Rational Government Reform

In this way, Sorai began the pervasive trend of disregarding status considerations in hiring talent and reforming government, which would create a strong and benevolent government that utilized its people according to their inner virtue through accountability and competition. Sorai and Seiryō both recognized that the government had to adapt its laws and regulations to changing circumstances, but they disagreed on the extent of the reforms that were necessary. While Sorai thought that government should make slight adjustments to its rule, such as hiring talent outside of status, he emphasized that the short-sightedness of contemporary rulers meant that reform should be pursued slowly if at all. Sorai also discouraged radical change or reform because he understood that the people’s sense of security in their place in society was paramount to social harmony and prosperity. “People are comfortable with what they are used to”[26]. Sorai understood that new policies would be feared by the people, and he believed this fear would prevent the people from focusing completely on their work. Ultimately, Sorai believed that extensive reform was never necessary because institutions of the past had been upheld due to the wisdom of previous rulers, stating that “Your changing the old laws and creating new ones in this province passed on to you by your ancestors would be an abuse of your freedom. You would not be revering your ancestors”[27].

Sorai and Seiryō both agreed that the government had to be proactive in order to bring out the people’s inner virtue. Seiryō emphasized the importance of putting all members of society to work when he stated that “If it ever eventuates that a territory’s people all put their hands and feet to work [in order to] earn their clothing and food, a country cannot but prosper considerably”[28]. As the samurai class produced the least, consumed the most, and put the biggest strain on domain finances, Seiryō’s first goal was to transform the samurai into “entrepreneurs actively involved in mobilizing the resources of their territories to raise the welfare of all”[29]. Seiryō believed that the government could operate as a large investment company that used its wealth to buy cheap abundant commodities and sell expensive scarce commodities, which would not only reinforce material fulfillment but would also prevent the merchants from overly profiting due to unjust business practices, such as monopoly and price-fixing. This was an outgrowth of one of Sorai’s recommendations, which “urged the bakufu to requisition all goods…directly from producers”[30]. Instead of encouraging government monopsony due to an extreme hatred of the merchant class, Seiryō merely wanted government to provide an alternative to manipulative merchant relationships if it could be profitable. Seiryō gives another practical example of putting the samurai to work in his proposal to create the “Privy Council Award,” which would force the samurai to craft weapons and would reward them based on their performance[31].

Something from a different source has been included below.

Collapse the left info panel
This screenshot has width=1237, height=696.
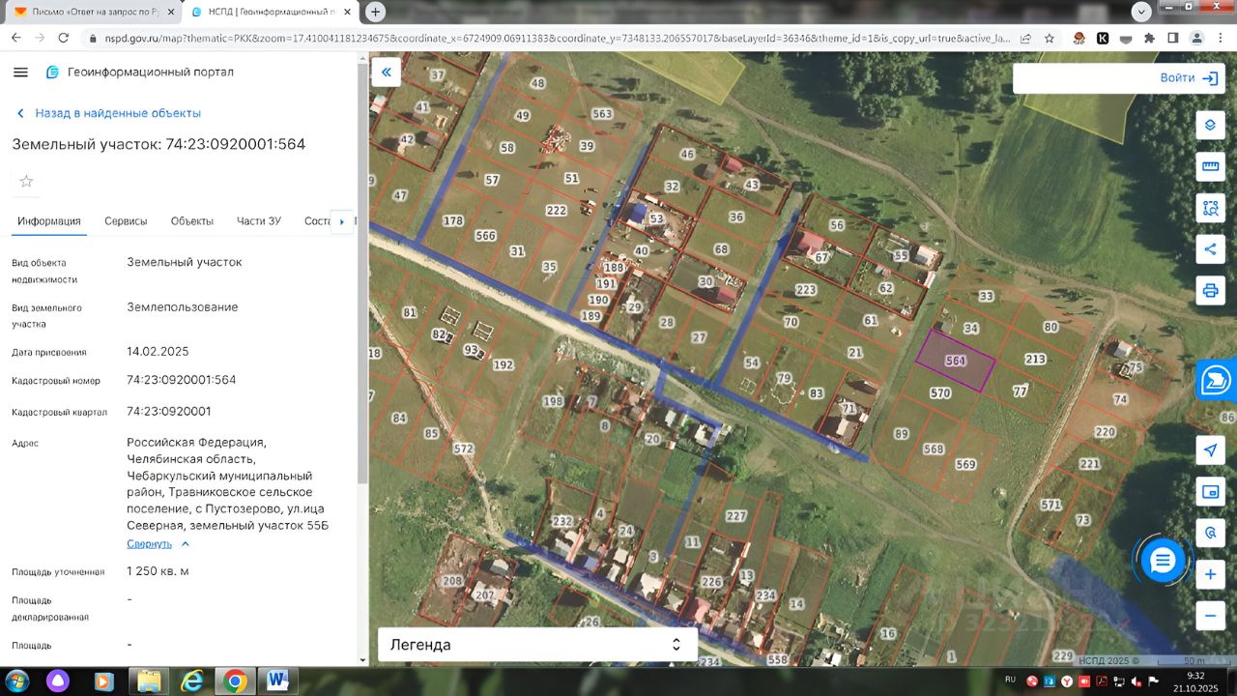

Seiryō believed that the ruling class would never become productive unless it was required of them. He expressed this when he observed that the samurai believed that “they are called forth since it is their due to be called forth…one has to cultivate [the retainers] in such a way that they have lively hearts”[32]. Sorai generally trusted the higher authorities to act in the people’s best interests, and emphasized that the people should have faith that the government was acting in their best interests for the sake of social order. Seiryō recognized that an exploitative relationship would inevitably result unless there was a pressing need for government officials to work in the long-term interests of the people. Seiryō proposed that “It would be better if…one received [something] after knowing the reason [why it was given]”[33] in order to cultivate the belief that rewards and privileges were not given for hereditary reasons regardless of one’s performance. Otherwise, “Heaven will afflict [this person] with atrophy”[34]. Seiryō believed that it was human nature to be lazy and unproductive unless acquiring merit and skill was necessary to guarantee their comfort[35].

In addition, Seiryō also emphasized the effectiveness of channeling humans’ naturally self-interested biases in order to stimulate production, which could be achieved by allowing them to keep their products and profit from them. Seiryō believed that “If the people do not reap profit, their interests will not be aroused…if the people are not interested, not many things will be produced”[36]. Seiryō, addressing himself to merchants and commoners, believed that the foundations of government rested on channeling the incredible power of profit motivation for the benefit of society. He believed that “leaving the people what they had produced and [still] amassing enough money, was a skilful [method] of raising profit”[37]. If everyone acted in their own self-interest and learned strategies through observation and active reason, there would be a leveling of wealth between states and among the social classes because manipulative relationships which unjustly distribute wealth would be avoided.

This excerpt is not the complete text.